Every step of the process is something that can be looked at and understood without having to keep in mind something further up the chain.

This would be easier, of course, without the pernicious habit of using data frames unnecessarily.

(m <- matrix(paste0("RCAU",2019:2022),ncol = 1))
#>      [,1]      
#> [1,] "RCAU2019"
#> [2,] "RCAU2020"
#> [3,] "RCAU2021"
#> [4,] "RCAU2022"
(y = sub("RCAU","",m[,1]))
#> [1] "2019" "2020" "2021" "2022"
(d <- data.frame(primary = m, when_to = y))
#>    primary when_to
#> 1 RCAU2019    2019
#> 2 RCAU2020    2020
#> 3 RCAU2021    2021
#> 4 RCAU2022    2022

A data frame exists to accommodate a mix of variables that are character and numeric. When variables can be isolated to be all one or the other, a matrix is a much more convenient object type because it is just a regular collection of values arranged in rows and columns, addressed with m[row_number,col_number] which means that you can apply a function to everything f(m), to the specific rows and columns f(m[1:2,c(8,9)], etc. In conjunction with which() and friends selecting and filtering based on logical tests is simple.

afp · April 18, 2023, 12:26am

Wow thank you so much for that lengthy and detailed explanation, super appreciated!

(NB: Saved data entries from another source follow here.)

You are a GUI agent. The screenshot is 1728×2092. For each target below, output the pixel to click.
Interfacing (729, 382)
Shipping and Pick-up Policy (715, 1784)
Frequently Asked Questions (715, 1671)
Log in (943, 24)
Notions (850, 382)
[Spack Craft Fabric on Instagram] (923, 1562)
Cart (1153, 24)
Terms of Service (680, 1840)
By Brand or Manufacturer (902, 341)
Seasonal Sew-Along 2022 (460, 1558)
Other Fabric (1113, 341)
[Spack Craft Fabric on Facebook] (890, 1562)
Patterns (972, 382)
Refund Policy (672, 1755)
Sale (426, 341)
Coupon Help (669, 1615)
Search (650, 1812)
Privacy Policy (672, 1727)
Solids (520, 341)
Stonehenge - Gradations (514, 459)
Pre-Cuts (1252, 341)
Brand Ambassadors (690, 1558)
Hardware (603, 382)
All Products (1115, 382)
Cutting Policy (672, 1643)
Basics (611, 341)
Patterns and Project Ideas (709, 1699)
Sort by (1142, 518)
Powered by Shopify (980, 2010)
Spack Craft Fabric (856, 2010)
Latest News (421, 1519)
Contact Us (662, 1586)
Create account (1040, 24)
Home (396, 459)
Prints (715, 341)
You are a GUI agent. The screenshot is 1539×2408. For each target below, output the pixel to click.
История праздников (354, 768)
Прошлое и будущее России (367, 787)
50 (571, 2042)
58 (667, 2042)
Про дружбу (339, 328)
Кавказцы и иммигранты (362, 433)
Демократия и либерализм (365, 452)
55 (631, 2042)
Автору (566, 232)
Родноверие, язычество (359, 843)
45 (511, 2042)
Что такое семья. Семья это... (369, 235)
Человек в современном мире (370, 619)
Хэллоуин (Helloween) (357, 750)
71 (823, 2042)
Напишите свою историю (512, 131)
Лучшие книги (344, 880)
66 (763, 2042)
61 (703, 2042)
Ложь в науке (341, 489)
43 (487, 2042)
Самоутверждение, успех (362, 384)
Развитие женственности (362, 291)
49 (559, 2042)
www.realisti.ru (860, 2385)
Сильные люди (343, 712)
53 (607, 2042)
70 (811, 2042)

afp · April 18, 2023, 12:42am

Doing some digging around this morning, I realised that if I use TRUE instead of .default in the last line of case_when then it works as I had intended. (I know that in my example I have used TRUE but I stripped my actual use-case to use as an example, and in actuality I had used .default.)

Would you know what it is that causes that change in behaviour? Is that an intentional change??

But regardless, thanks so much for the awesome response above!

technocrat · April 18, 2023, 7:30am

Afraid I can't help with the follow-up question. My syntax retention is challenged and when it gets down into the weeds with tidyverse, I turn to [base}.

system · April 25, 2023, 7:31am

This topic was automatically closed 7 days after the last reply. New replies are no longer allowed.

If you have a query related to it or one of the replies, start a new topic and refer back with a link.